Note that we use OpenMP here to parallelize the outmost for-loop using
a #pragma directive. I took me a while to figure out that one needs
to explicitly name all variables which must be private to a thread in
this for-loop, otherwise you will not notice any speedups and/or weird
program behavior. I suppose further restrictions are that the size of
the variables needs to be known at compile time (here I use
bounded_vector for that purpose). Finally, the loop index must be of
type int for OpenMP.

That is only the body of a function. We save this in a python string
called codestring and execute it as follows:

from scipy.weave import inline, converters
variables = "nx ny nz lambda1 lambda2 lambda3 Dxx Dyy Dzz Dxy Dxz Dyz".split()
inline(codestring,
       variables,
       extra_compile_args =['-O3 -fopenmp'],
       extra_link_args=['-lgomp'],
       headers=[
           '<boost/numeric/bindings/lapack/syev.hpp>',
           '<boost/numeric/bindings/traits/ublas_matrix.hpp> ',
           '<boost/numeric/bindings/traits/ublas_vector.hpp> ',
           '<boost/numeric/ublas/matrix.hpp>',
           '<boost/numeric/ublas/banded.hpp>',
           '<boost/numeric/ublas/vector.hpp>',
           '<cmath>'],
       type_converters=converters.blitz,
       libraries=["lapack"])

A couple of things to point out here: since codestring is only the
body of a function, we need some other place to declare include
files and declarations. Include files are listed in headers,
additional code with declarations can be supplied using
support_code. To use OpenMP, we need the compiler argument
-fopenmp, and the linker needs to link the gomp library. The
type_converters argument tells Weave to copy and use conversion
routines into the final program which convert NumPy arrays in Blitz
arrays, which have nice accessor operators.

Second Order Parallelization


We can go even one step further and parallelize the resulting code
over multiple processors or even computers. In Python, a comparably
new and exciting way to achieve this is Parallel IPython. I'll leave
the details on this to a later posting, instead I'll point to a
problem I found while running Weave code in parallel on multiple machines.

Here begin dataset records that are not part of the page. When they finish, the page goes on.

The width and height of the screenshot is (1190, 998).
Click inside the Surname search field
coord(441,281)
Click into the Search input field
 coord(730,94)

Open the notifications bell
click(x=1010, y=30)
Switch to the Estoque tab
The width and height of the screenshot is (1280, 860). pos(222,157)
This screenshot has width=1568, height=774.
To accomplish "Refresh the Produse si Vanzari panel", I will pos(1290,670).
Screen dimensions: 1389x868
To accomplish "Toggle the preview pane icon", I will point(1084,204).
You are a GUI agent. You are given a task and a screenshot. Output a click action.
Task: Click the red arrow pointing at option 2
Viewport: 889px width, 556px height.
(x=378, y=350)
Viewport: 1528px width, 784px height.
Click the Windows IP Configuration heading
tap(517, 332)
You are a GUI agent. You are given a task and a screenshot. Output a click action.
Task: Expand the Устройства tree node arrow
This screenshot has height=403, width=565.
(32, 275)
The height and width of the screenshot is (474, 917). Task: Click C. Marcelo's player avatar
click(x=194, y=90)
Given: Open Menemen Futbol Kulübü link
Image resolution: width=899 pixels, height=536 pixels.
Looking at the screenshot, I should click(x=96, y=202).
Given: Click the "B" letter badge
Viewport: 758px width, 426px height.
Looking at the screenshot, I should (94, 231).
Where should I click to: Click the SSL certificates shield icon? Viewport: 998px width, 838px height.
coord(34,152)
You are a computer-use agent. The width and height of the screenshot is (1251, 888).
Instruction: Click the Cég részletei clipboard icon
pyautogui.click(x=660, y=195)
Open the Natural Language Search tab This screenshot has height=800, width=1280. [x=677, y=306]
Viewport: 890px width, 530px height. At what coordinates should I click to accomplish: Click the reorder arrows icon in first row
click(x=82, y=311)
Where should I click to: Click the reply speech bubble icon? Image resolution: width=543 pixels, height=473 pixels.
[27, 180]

When Weave compiles your code, it writes the generated source code to
~/.python26_compiled. The file name is created from a hash code over
the contained source code. This way, Weave knows when to recompile and
when to reuse an old binary.


Now to the downside:

Multiple Cores
You will get problems if you run multiple
instances at the same time: They try to write the same source code
file at the same time.
Multiple Computers
You will get the same problem if your home
directory is on the same file system (NFS or the like)

My solution to problem number one is to compile once with a single
thread, then reuse using all threads. Problem two can be solved by
symlinking ~/.python26_compiled to /tmp.